I selected five emotions to create an initial version of an emotive collage. Those five emotions were to be discovered further using different postures (mudras). Each posture depicted a particular emotion based on my own interpretation.
The next stage was to create a performance to bring those emotions into a continuity pattern. The order in which those emotion-based postures followed was based on my own personal thoughts. What made a difference was the location we were performing in. The residency being carried out in a studio space had a different approach altogether than performing in any other random location.


To take the process further, two locations were to be shortlisted outside of the studio space, to understand the impact the surroundings were having over the five postures. One of my selected locations was in an interior staircase, while the other was outside around a tree. I performed at both these places multiple times, and the impact of the performance was entirely different. I tried to incorporate the elements in the surroundings to improvise the postures at both locations. The location in the staircase was what I went ahead with to practice and improvise my composition further.
The next stage was to overlap all of our individual compositions into an ensemble. It wasn’t a straightaway step we took, rather it also took various permutations and combinations to understand how the performances of all four participants were impacting each other.
We started with combinations of two participants at a time, to which I responded differently each of the three times. The next variation was three at a time, wherein a person kept moving out as soon as they were over with one set and the remaining person took over. The last combinations to be explored were when all four of us performed together and what happens if one of us stopped.

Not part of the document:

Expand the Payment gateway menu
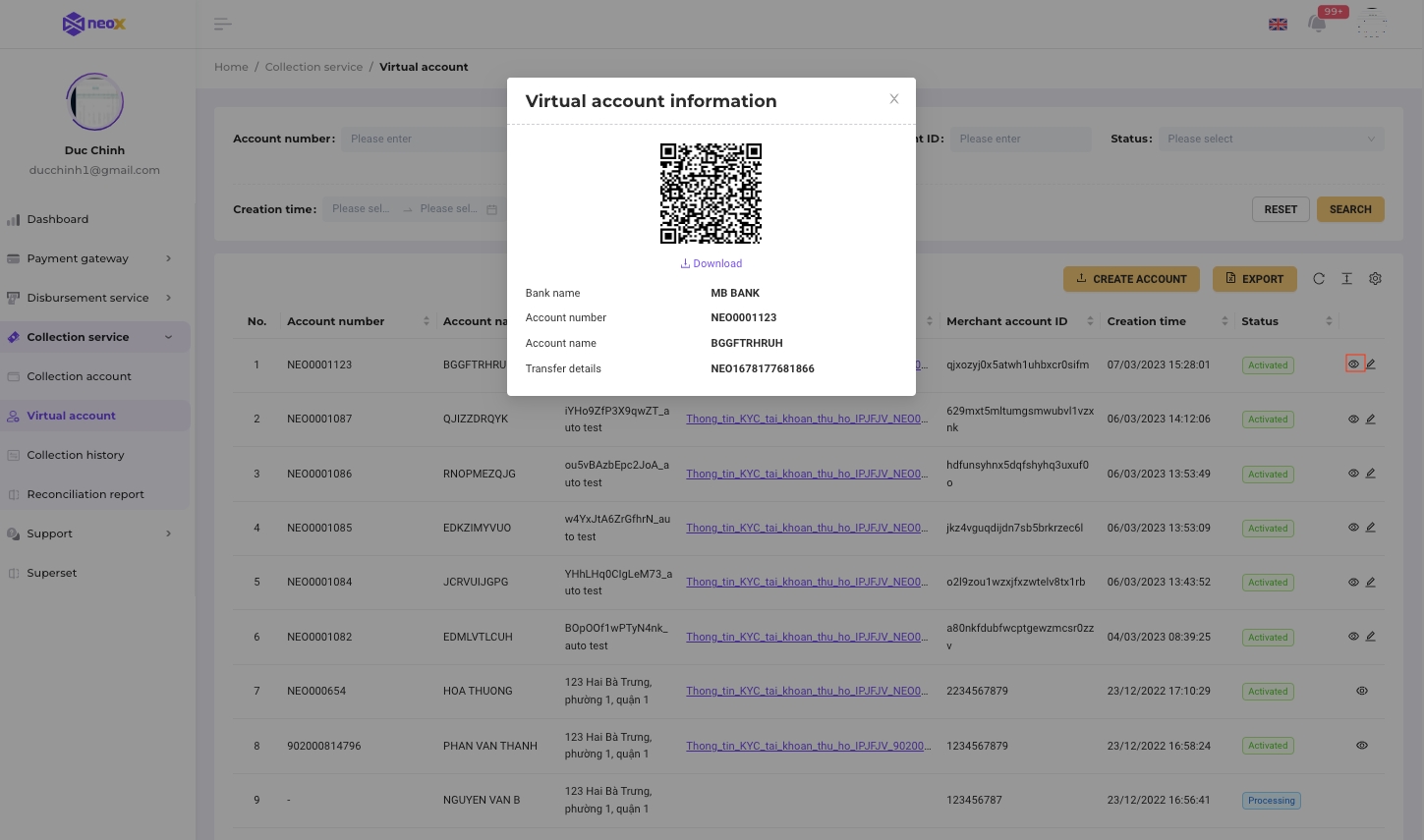Screen dimensions: 1424x840 [x=88, y=258]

This routine led me to familiarize myself with my own routing in a more detailed way as well as what my Co-participants were performing. It was after this stage, that an actual ensemble was getting created, and with certain improvisations within our own routine and significant inputs and insights from our facilitator, we were able to create an ensemble. We practiced the ensemble numerous times to perform it on the final day of our residency program.


It was a unique chain of events altogether. From having static postures to elaborating those postures based on location and furthermore how a routine varied when four people were performing together to finally creating an ensemble from the combination of all four.